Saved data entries
——————————

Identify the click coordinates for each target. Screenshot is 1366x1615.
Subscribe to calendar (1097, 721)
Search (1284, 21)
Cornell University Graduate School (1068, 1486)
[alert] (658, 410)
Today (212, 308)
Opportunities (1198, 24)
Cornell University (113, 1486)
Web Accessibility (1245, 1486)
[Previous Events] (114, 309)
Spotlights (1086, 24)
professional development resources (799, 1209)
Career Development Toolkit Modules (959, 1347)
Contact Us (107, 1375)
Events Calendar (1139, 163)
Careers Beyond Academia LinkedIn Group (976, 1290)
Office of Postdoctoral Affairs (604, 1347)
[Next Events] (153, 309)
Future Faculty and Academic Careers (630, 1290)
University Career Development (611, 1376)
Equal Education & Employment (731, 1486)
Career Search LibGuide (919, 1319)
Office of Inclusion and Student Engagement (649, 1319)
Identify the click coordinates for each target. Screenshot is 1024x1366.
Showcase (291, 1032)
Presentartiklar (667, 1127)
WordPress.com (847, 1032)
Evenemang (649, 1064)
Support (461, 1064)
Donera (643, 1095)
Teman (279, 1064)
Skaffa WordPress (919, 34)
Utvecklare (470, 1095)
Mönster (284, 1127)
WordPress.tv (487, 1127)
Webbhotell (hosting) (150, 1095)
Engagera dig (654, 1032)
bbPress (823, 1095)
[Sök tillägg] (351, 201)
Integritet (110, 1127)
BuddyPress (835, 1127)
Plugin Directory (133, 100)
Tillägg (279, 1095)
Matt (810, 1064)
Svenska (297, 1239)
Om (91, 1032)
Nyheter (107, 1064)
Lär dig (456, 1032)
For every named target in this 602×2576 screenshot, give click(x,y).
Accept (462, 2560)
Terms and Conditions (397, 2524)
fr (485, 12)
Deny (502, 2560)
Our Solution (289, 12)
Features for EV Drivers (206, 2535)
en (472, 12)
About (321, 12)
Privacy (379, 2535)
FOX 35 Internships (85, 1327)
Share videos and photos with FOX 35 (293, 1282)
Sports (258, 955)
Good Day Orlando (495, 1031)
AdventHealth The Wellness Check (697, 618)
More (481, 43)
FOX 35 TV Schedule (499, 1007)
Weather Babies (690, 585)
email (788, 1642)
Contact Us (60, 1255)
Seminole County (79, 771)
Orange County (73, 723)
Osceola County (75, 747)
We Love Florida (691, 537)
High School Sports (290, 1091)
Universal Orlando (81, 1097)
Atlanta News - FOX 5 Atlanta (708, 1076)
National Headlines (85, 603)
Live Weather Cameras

——————————

▸ **REQUIRED WORK**: Retype exactly the lines of the data above that fall between the line with "Equal Education & Employment (731, 1486)" and the line with "Atlanta News - FOX 5 Atlanta (708, 1076)", inclusive, and add nothing.

▸ **TASK OUTPUT**:
Equal Education & Employment (731, 1486)
Career Search LibGuide (919, 1319)
Office of Inclusion and Student Engagement (649, 1319)
Identify the click coordinates for each target. Screenshot is 1024x1366.
Showcase (291, 1032)
Presentartiklar (667, 1127)
WordPress.com (847, 1032)
Evenemang (649, 1064)
Support (461, 1064)
Donera (643, 1095)
Teman (279, 1064)
Skaffa WordPress (919, 34)
Utvecklare (470, 1095)
Mönster (284, 1127)
WordPress.tv (487, 1127)
Webbhotell (hosting) (150, 1095)
Engagera dig (654, 1032)
bbPress (823, 1095)
[Sök tillägg] (351, 201)
Integritet (110, 1127)
BuddyPress (835, 1127)
Plugin Directory (133, 100)
Tillägg (279, 1095)
Matt (810, 1064)
Svenska (297, 1239)
Om (91, 1032)
Nyheter (107, 1064)
Lär dig (456, 1032)
For every named target in this 602×2576 screenshot, give click(x,y).
Accept (462, 2560)
Terms and Conditions (397, 2524)
fr (485, 12)
Deny (502, 2560)
Our Solution (289, 12)
Features for EV Drivers (206, 2535)
en (472, 12)
About (321, 12)
Privacy (379, 2535)
FOX 35 Internships (85, 1327)
Share videos and photos with FOX 35 (293, 1282)
Sports (258, 955)
Good Day Orlando (495, 1031)
AdventHealth The Wellness Check (697, 618)
More (481, 43)
FOX 35 TV Schedule (499, 1007)
Weather Babies (690, 585)
email (788, 1642)
Contact Us (60, 1255)
Seminole County (79, 771)
Orange County (73, 723)
Osceola County (75, 747)
We Love Florida (691, 537)
High School Sports (290, 1091)
Universal Orlando (81, 1097)
Atlanta News - FOX 5 Atlanta (708, 1076)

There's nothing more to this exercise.